REPUBLIKA.CO.ID, JAKARTA — Malam takbiran semestinya milik lantunan Allahu Akbar yang mengalun dari corong masjid dan mushala, memenuhi langit dengan pengagungan yang tulus.

Namun selama bertahun-tahun, suara itu kerap harus berbagi ruang, bahkan kalah, dengan gelegar petasan yang memekakkan telinga, menyisakan kepulan asap dan serpihan kertas di sepanjang jalan.

Tahun ini, setidaknya di Kabupaten Bondowoso, Jawa Timur, ceritanya sedikit berbeda.

Lebaran dan petasan sudah lama menjadi dua hal yang seolah tak terpisahkan dalam ingatan kolektif masyarakat Indonesia. Tradisi menyalakan petasan dan kembang api yang menyertai Idul Fitri diyakini banyak pihak sebagai hasil asimilasi dari budaya masyarakat Tionghoa yang kemudian mengakar dan beranak-pinak dalam ritus perayaan lokal.

Dari generasi ke generasi, kebiasaan itu diwariskan bukan karena kegunaan, melainkan karena keakraban, karena begitulah Lebaran selalu terasa.

Namun keakraban itu menyimpan sisi gelap yang tak bisa terus-menerus diabaikan.

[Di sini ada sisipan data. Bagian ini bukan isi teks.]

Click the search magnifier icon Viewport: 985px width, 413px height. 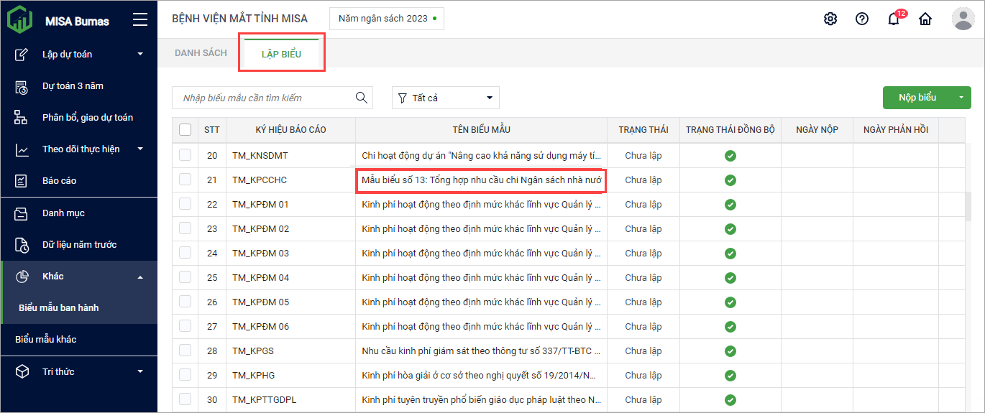tap(362, 98)
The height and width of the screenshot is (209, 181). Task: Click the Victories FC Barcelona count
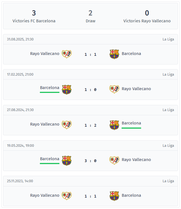(34, 13)
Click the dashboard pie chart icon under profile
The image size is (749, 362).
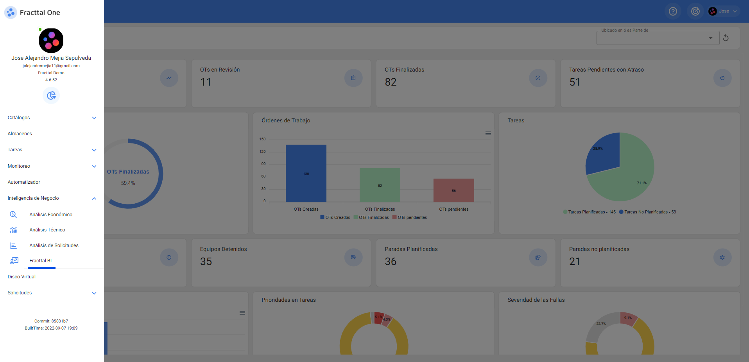tap(51, 95)
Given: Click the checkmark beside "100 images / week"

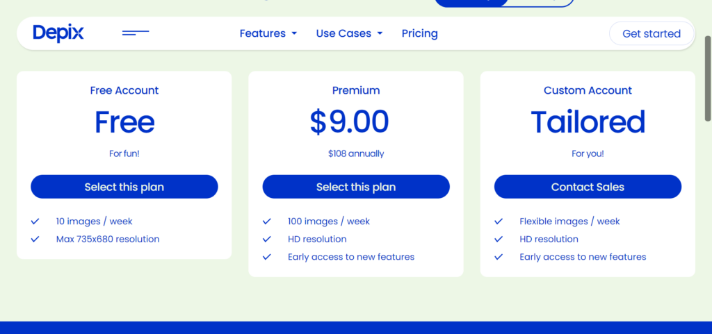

Persaingan tak kasat mata kerap merasuki suasana perayaan. Masyarakat berlomba-lomba menyalakan petasan dengan daya ledak lebih besar, suara lebih keras, seolah kemeriahan diukur dari seberapa jauh bunyinya terdengar.

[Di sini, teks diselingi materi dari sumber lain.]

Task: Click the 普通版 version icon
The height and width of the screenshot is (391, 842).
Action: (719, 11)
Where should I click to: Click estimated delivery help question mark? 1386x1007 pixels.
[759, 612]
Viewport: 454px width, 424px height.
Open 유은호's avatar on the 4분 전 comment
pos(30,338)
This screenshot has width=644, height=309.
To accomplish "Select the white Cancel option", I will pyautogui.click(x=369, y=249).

Di balik gemuruh yang dianggap meriah itu, tersembunyi duka yang berulang: telinga yang terganggu, jantung yang berdegup kencang karena kaget, hingga nyawa yang melayang, baik dari kalangan konsumen maupun para produsen rumahan yang meracik bahan peledak dengan tangan kosong di ruang-ruang sempit.

Ledakan di rumah-rumah produksi petasan bukan berita baru. Dinding-dinding yang runtuh, tubuh-tubuh yang terluka, keluarga yang berduka, semuanya terulang hampir setiap tahun, seperti siklus yang tak kunjung diputus.

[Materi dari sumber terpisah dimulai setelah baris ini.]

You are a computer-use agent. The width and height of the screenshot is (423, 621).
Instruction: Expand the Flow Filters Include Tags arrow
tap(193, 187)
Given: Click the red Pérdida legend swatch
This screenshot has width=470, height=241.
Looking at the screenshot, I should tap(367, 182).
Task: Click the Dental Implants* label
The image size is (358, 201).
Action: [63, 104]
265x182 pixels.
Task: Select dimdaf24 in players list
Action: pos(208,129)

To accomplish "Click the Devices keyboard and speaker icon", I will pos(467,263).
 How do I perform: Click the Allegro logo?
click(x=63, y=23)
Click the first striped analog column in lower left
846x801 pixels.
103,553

Negara telah bersuara. Aparat kepolisian mengeluarkan larangan tegas atas pembuatan dan penyalaan petasan serta kembang api, terutama menjelang dan saat Lebaran. Para ulama pun tidak tinggal diam; fatwa haram atas perbuatan itu telah dikeluarkan, menempatkan tradisi tersebut bukan sekadar berbahaya secara fisik, tetapi juga bermasalah secara moral dan keagamaan.

Namun fatwa dan larangan, betapapun tegasnya, tidak serta-merta mampu memadamkan kebiasaan yang telah begitu lama menyatu dalam perasaan. Malam takbiran tetap bergema dengan bunyi ledakan. Ruas-ruas jalan di sekitar masjid tetap tertutup serpihan kertas sisa petasan.